== Segment start ==

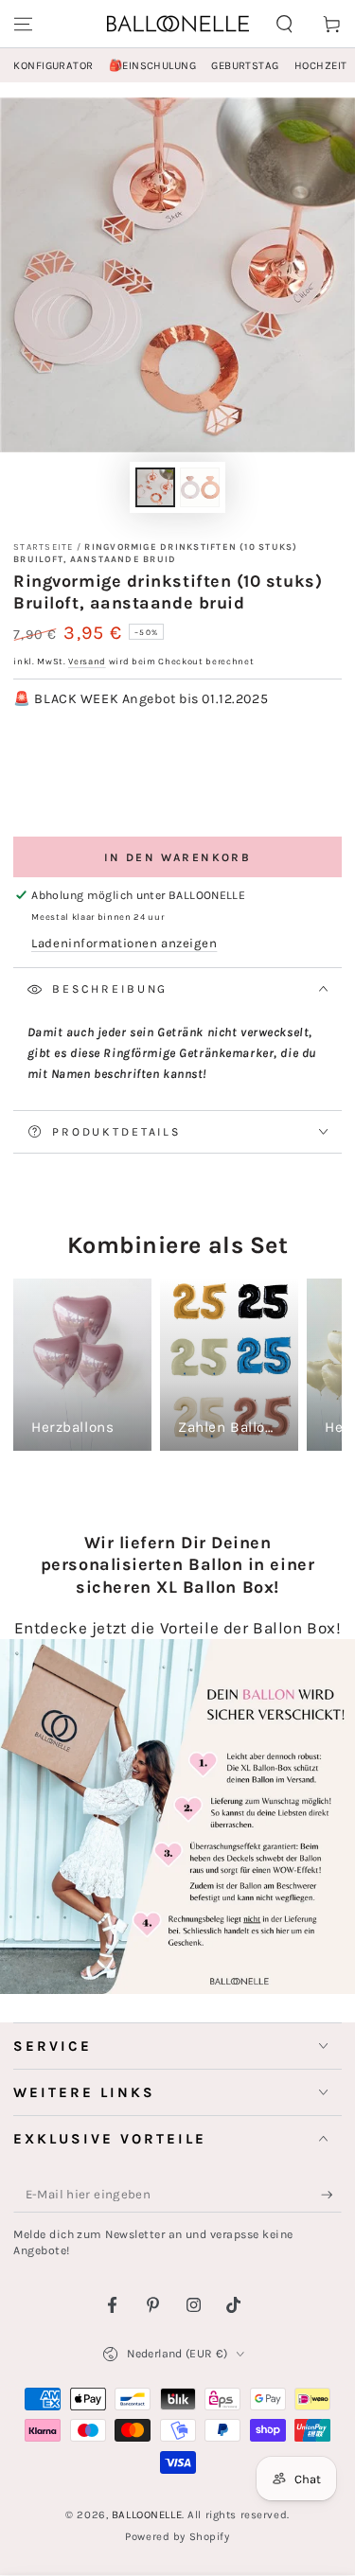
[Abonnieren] (331, 2195)
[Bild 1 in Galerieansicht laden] (155, 488)
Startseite (43, 546)
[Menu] (23, 24)
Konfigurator (53, 66)
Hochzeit (320, 66)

== Segment end ==

Copy the material verbatim. The pictures are not part of the copy.

• EXERCISE RESULT:
[Abonnieren] (331, 2195)
[Bild 1 in Galerieansicht laden] (155, 488)
Startseite (43, 546)
[Menu] (23, 24)
Konfigurator (53, 66)
Hochzeit (320, 66)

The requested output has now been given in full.